═══ RECORD LIST ═══

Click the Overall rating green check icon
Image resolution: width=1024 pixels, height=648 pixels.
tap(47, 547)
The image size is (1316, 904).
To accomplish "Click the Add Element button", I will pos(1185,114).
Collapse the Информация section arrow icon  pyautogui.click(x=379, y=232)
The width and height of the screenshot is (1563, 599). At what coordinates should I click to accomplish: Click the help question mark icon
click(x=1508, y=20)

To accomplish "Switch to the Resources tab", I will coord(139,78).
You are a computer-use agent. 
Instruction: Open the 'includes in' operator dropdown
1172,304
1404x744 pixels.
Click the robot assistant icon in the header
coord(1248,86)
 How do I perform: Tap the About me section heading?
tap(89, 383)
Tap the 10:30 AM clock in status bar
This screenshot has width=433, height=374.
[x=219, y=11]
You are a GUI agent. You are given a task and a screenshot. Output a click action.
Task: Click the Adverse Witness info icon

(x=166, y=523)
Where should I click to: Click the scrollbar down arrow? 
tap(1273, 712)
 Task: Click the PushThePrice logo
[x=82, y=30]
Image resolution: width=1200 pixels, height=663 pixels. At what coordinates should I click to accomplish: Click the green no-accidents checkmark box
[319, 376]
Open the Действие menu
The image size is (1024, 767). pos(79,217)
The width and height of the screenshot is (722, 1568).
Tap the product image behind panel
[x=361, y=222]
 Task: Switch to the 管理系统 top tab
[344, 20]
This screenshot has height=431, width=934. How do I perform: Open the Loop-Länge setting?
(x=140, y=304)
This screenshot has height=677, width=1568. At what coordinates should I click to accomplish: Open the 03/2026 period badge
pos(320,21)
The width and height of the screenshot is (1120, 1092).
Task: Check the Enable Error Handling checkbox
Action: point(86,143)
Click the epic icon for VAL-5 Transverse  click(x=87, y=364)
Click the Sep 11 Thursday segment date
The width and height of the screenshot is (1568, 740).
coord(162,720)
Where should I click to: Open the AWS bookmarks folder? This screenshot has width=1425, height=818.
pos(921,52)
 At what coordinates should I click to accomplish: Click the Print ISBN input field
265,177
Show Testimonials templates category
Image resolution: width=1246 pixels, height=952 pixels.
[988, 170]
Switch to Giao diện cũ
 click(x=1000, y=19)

═══

* [TASK GOAL] List every line in the items above that contains the word "section".

* [WRITTEN SOLUTION]
Collapse the Информация section arrow icon  pyautogui.click(x=379, y=232)
 How do I perform: Tap the About me section heading?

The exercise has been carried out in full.